Please quote exactly the lines below from the line containing "At what coordinates should I click to accomplish: Tap" to the line containing "Task: Click Select & Remove button", both lines included, and nothing else.
*** Begin section ***
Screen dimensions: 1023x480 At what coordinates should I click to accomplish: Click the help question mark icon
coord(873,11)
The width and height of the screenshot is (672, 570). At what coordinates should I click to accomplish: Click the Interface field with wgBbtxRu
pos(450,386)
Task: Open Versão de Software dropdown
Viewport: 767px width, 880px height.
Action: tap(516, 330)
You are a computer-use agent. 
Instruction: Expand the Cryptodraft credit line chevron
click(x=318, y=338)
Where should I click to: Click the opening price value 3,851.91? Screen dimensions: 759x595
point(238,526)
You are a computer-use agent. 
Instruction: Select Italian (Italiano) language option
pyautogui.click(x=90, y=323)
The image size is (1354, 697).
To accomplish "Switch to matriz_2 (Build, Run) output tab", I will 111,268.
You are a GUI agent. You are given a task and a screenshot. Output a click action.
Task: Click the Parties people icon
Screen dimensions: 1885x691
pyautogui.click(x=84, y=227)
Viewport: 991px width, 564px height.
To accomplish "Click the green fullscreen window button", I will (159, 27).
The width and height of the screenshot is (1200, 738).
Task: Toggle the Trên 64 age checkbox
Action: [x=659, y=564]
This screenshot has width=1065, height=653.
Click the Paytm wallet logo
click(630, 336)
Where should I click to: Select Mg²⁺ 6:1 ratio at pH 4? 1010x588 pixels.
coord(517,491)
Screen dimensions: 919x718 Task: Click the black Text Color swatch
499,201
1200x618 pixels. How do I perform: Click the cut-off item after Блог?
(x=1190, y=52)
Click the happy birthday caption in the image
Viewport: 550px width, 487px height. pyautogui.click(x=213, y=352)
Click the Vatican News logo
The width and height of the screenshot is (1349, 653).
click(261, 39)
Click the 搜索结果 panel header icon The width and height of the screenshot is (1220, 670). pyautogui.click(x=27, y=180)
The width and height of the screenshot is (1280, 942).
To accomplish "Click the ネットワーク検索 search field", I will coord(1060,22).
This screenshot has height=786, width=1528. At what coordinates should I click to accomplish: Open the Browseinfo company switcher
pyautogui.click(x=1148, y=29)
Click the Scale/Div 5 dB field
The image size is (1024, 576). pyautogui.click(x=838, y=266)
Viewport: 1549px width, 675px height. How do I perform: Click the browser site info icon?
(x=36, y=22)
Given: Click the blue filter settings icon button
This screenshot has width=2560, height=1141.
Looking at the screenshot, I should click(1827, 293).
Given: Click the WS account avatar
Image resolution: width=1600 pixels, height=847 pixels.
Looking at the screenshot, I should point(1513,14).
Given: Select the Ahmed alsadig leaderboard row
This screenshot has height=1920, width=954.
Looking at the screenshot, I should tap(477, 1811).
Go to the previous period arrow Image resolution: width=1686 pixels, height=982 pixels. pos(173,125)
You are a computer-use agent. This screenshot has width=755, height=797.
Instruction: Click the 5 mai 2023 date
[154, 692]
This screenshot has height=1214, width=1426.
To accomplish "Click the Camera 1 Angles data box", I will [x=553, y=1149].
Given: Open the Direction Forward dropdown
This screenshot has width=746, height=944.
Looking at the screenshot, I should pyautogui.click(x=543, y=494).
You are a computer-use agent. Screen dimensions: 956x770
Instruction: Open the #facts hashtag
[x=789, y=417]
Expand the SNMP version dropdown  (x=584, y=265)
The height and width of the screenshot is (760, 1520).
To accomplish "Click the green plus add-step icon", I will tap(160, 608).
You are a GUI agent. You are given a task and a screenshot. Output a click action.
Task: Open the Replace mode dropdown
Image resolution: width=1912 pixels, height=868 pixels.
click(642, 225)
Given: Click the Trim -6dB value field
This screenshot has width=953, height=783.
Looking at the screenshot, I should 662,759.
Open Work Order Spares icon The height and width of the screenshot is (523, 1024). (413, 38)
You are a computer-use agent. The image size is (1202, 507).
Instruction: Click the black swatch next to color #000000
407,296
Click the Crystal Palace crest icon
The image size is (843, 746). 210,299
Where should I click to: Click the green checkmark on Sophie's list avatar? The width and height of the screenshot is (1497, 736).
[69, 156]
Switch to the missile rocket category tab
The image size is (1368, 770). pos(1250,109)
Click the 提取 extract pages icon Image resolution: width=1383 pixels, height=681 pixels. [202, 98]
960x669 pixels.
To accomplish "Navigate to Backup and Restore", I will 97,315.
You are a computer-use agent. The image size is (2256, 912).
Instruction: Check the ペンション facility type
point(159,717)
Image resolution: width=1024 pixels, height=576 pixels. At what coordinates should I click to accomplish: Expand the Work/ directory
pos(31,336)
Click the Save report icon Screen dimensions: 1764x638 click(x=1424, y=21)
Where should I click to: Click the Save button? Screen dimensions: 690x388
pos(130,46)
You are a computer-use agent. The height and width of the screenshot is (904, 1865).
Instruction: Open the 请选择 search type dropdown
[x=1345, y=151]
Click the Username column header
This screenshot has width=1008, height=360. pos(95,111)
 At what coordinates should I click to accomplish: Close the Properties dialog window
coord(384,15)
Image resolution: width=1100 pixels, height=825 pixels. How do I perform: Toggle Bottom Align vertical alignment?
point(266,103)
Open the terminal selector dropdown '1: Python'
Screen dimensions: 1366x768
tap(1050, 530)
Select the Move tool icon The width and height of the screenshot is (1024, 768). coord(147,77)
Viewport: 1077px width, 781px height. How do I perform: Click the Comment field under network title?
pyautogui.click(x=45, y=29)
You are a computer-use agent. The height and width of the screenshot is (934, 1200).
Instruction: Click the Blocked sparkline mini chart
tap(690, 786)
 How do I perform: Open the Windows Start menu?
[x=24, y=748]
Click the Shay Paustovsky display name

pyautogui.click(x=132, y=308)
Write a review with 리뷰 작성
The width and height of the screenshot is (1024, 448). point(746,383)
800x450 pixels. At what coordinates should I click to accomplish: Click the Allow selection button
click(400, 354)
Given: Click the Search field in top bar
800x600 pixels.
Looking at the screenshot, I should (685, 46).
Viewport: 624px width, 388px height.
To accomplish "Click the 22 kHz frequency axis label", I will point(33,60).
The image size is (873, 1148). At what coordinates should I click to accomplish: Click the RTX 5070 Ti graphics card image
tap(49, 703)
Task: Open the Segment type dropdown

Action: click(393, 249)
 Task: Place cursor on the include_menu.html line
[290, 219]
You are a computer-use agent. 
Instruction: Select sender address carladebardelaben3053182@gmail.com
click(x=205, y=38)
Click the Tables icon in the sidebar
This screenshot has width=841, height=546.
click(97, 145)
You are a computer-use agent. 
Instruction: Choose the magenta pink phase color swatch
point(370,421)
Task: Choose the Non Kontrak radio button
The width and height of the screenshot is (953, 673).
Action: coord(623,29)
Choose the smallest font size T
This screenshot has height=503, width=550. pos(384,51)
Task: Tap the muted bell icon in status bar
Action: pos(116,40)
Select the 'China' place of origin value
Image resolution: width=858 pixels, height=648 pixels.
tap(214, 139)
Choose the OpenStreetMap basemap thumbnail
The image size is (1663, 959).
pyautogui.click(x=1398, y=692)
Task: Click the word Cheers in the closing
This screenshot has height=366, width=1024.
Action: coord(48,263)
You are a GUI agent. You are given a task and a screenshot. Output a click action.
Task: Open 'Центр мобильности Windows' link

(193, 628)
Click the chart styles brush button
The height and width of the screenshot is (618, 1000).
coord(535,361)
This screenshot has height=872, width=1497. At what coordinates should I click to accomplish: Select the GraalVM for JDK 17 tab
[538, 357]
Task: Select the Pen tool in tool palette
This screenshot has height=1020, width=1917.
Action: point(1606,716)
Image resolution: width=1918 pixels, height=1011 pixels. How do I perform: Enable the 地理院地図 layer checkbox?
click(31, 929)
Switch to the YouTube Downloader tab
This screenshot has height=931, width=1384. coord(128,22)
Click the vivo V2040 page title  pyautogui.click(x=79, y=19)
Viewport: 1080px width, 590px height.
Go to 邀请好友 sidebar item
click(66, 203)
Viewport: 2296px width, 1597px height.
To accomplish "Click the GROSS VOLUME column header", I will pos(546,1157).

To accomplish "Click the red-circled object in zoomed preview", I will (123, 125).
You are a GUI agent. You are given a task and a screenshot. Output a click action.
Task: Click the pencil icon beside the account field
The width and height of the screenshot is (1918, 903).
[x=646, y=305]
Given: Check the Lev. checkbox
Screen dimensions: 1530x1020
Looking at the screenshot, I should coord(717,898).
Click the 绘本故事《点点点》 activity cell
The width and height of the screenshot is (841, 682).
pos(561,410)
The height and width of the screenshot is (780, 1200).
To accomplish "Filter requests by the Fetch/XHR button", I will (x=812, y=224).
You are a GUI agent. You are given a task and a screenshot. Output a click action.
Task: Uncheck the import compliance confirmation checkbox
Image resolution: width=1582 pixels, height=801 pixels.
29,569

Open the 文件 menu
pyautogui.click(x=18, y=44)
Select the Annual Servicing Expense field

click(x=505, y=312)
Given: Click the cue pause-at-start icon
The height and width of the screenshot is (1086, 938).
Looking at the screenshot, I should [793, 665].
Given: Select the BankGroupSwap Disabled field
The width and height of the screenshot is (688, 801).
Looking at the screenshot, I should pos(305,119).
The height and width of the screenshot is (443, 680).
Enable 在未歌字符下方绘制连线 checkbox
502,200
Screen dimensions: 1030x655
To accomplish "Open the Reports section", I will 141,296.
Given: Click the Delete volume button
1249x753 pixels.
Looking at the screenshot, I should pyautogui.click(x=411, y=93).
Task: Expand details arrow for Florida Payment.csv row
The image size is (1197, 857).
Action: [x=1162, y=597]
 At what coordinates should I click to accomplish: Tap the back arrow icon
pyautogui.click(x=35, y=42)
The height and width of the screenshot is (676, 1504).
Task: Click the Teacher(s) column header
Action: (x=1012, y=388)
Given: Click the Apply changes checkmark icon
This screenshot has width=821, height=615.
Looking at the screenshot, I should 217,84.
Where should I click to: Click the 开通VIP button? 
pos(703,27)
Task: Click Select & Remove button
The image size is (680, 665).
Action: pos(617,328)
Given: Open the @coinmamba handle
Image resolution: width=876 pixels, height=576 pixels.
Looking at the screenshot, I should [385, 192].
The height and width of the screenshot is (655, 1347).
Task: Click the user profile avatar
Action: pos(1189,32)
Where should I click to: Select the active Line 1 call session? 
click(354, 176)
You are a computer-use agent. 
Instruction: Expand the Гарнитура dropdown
*** End section ***
• _Finished task_
 At what coordinates should I click to accomplish: Tap the back arrow icon
pyautogui.click(x=35, y=42)
The height and width of the screenshot is (676, 1504).
Task: Click the Teacher(s) column header
Action: (x=1012, y=388)
Given: Click the Apply changes checkmark icon
This screenshot has width=821, height=615.
Looking at the screenshot, I should 217,84.
Where should I click to: Click the 开通VIP button? 
pos(703,27)
Task: Click Select & Remove button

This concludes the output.